Stored items
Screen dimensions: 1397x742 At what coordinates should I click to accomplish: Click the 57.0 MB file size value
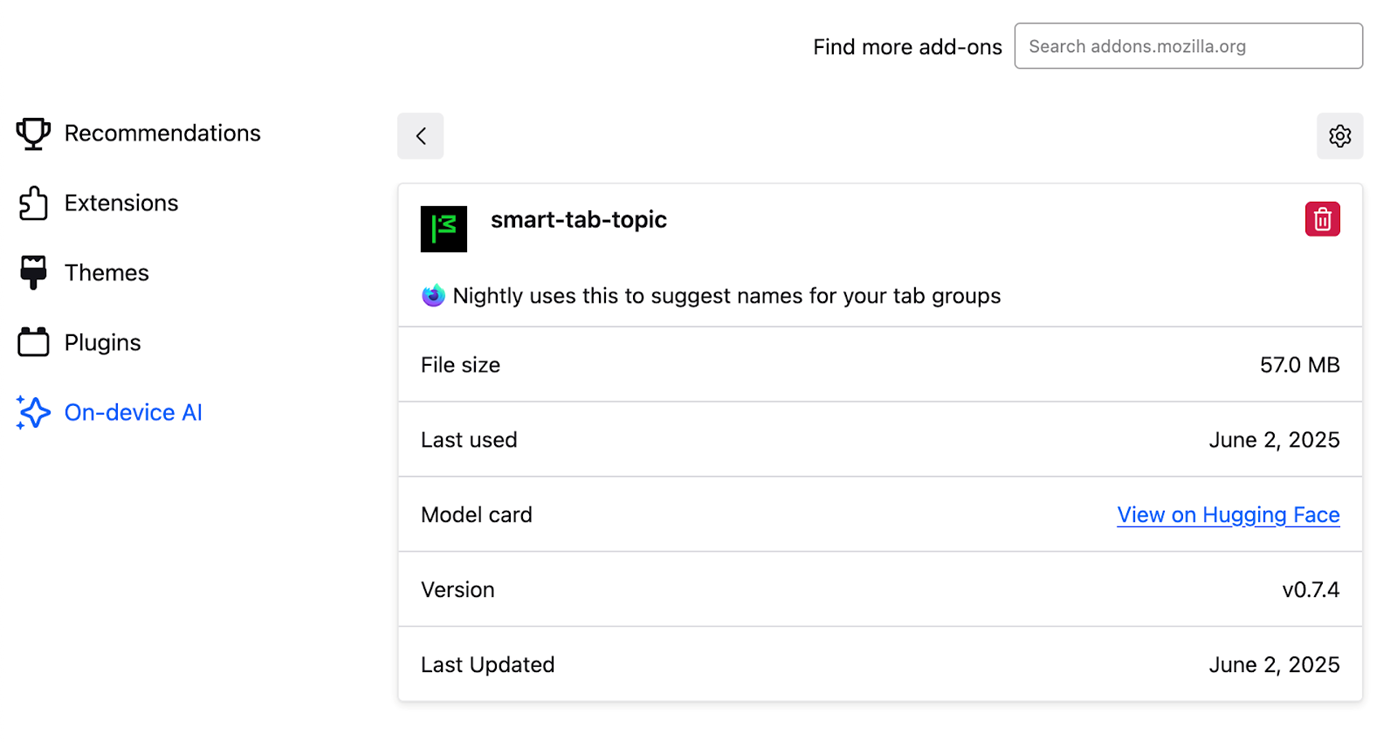(1299, 365)
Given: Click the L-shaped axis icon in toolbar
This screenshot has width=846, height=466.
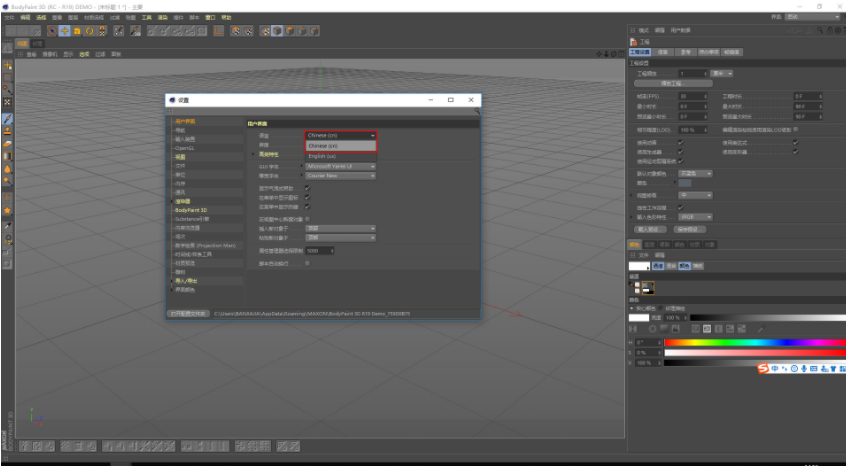Looking at the screenshot, I should (x=218, y=31).
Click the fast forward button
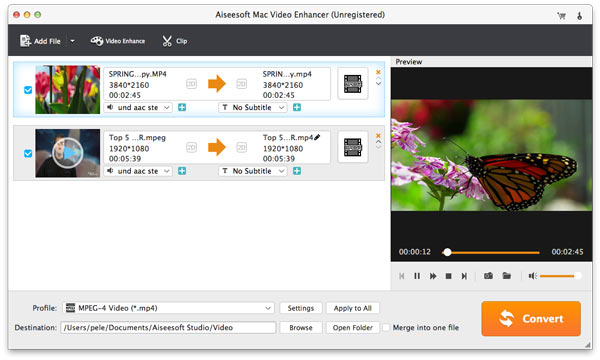The image size is (600, 360). tap(433, 276)
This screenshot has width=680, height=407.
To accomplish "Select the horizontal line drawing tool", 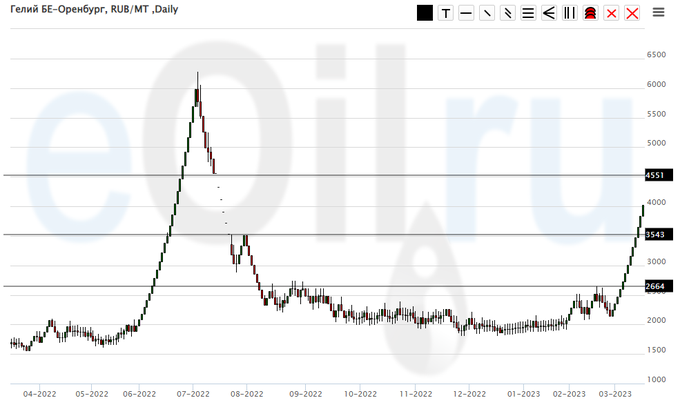I will [x=466, y=13].
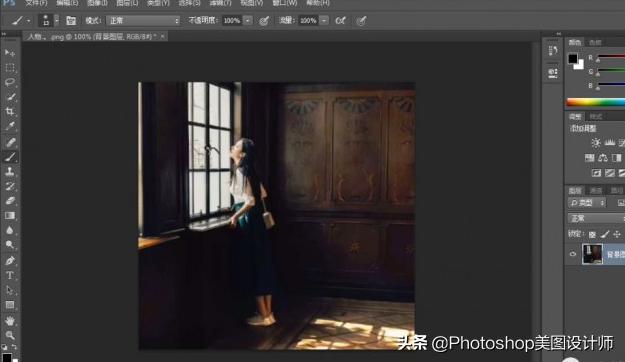Select the Gradient tool

pos(10,216)
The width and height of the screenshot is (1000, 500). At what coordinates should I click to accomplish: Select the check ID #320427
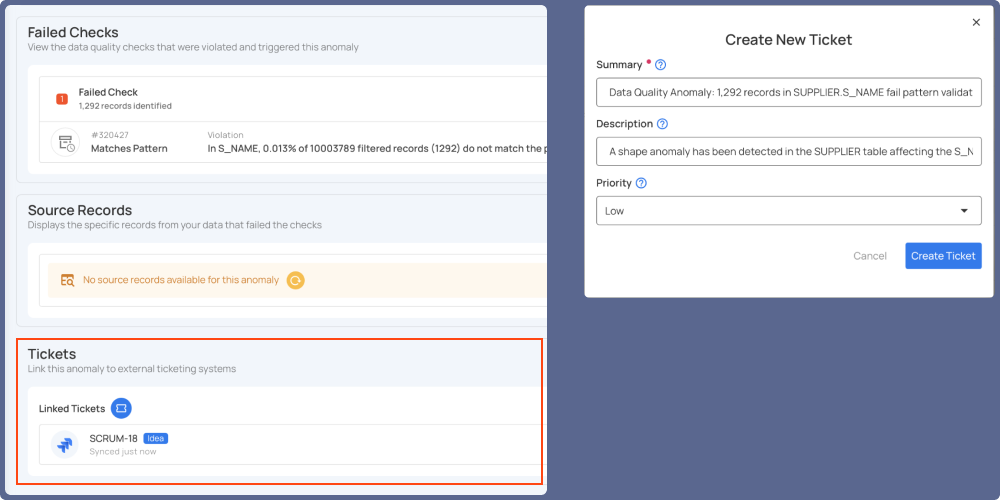pyautogui.click(x=109, y=135)
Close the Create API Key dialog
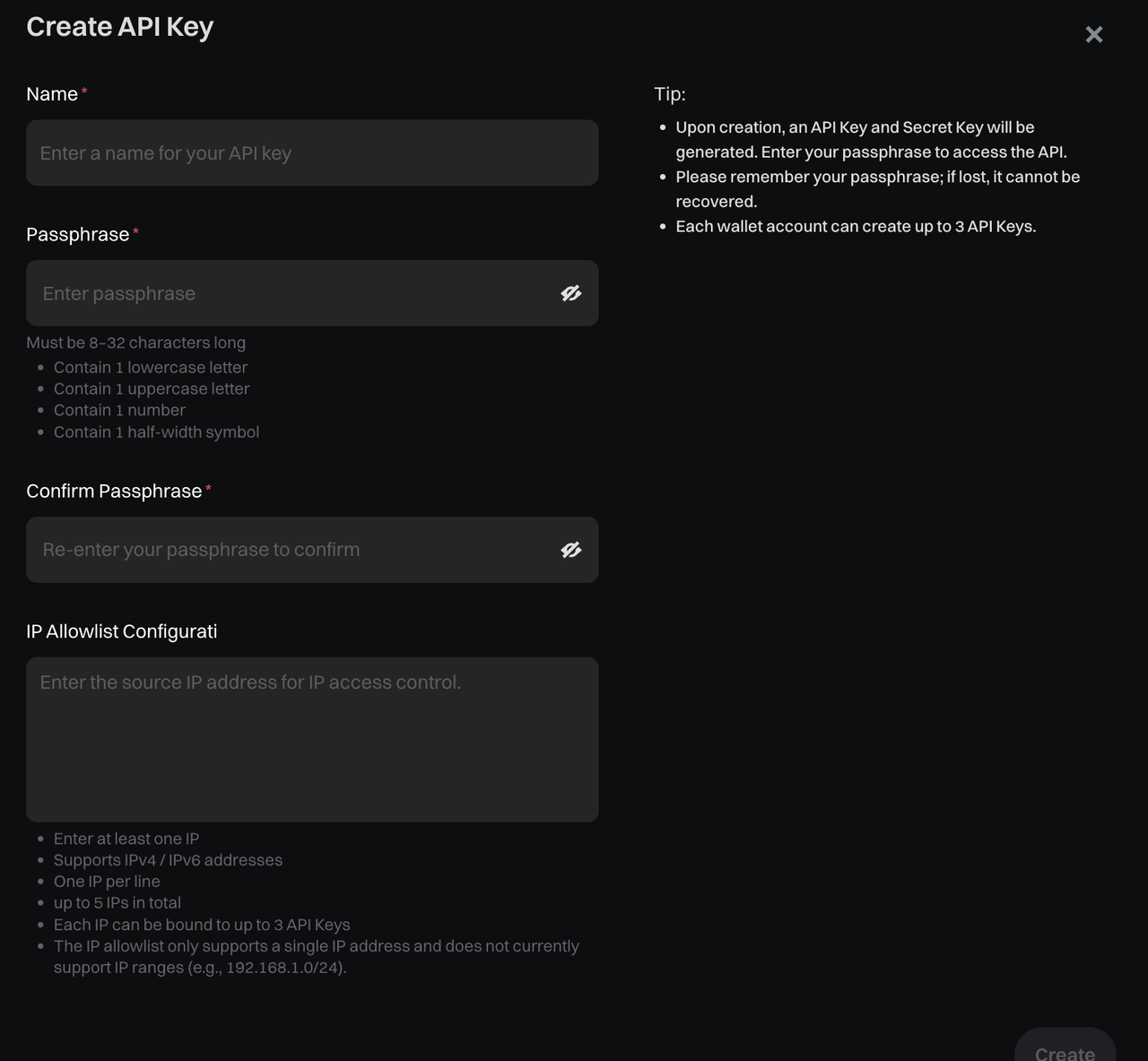Screen dimensions: 1148x1061 [x=1093, y=34]
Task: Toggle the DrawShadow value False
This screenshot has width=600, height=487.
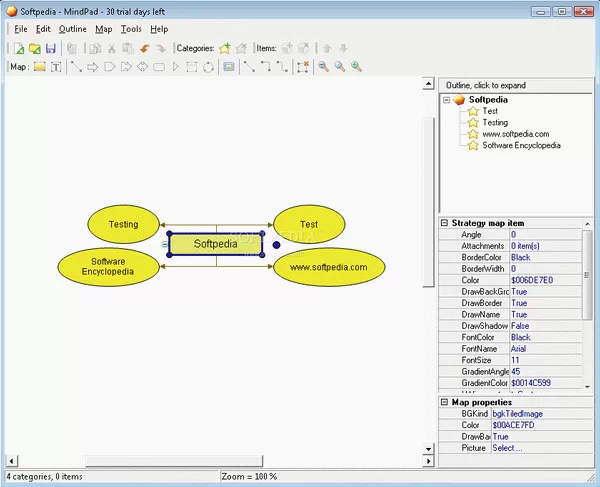Action: pyautogui.click(x=520, y=326)
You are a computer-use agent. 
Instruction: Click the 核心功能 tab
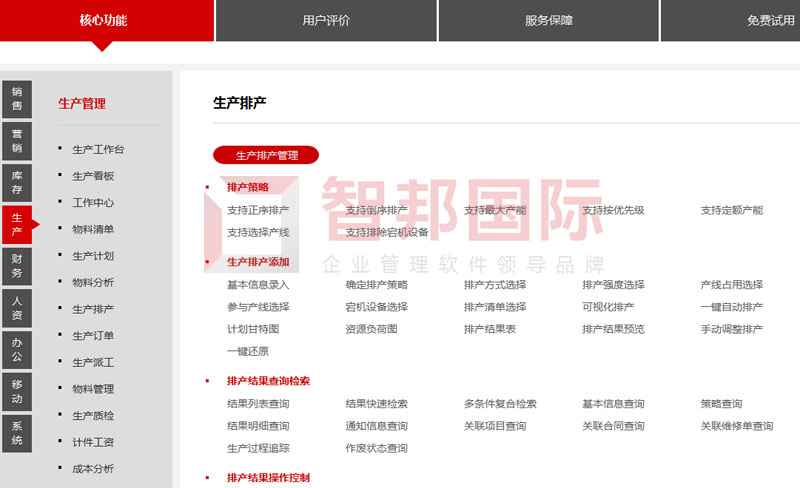coord(104,20)
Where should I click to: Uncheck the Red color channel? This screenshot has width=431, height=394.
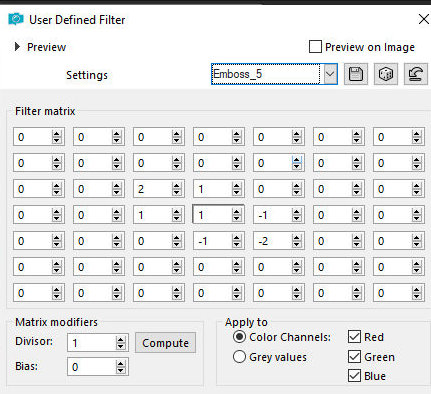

▶ **EXERCISE OBJECTIVE**
Please give a word-for-word transcript of the lines from the one holding "Instruction: Click the 核心功能 tab" through the final line of the entries, both ends kept, with no pictures.

▶ **YOUR SOLUTION**
Instruction: Click the 核心功能 tab
coord(104,20)
Where should I click to: Uncheck the Red color channel? This screenshot has width=431, height=394.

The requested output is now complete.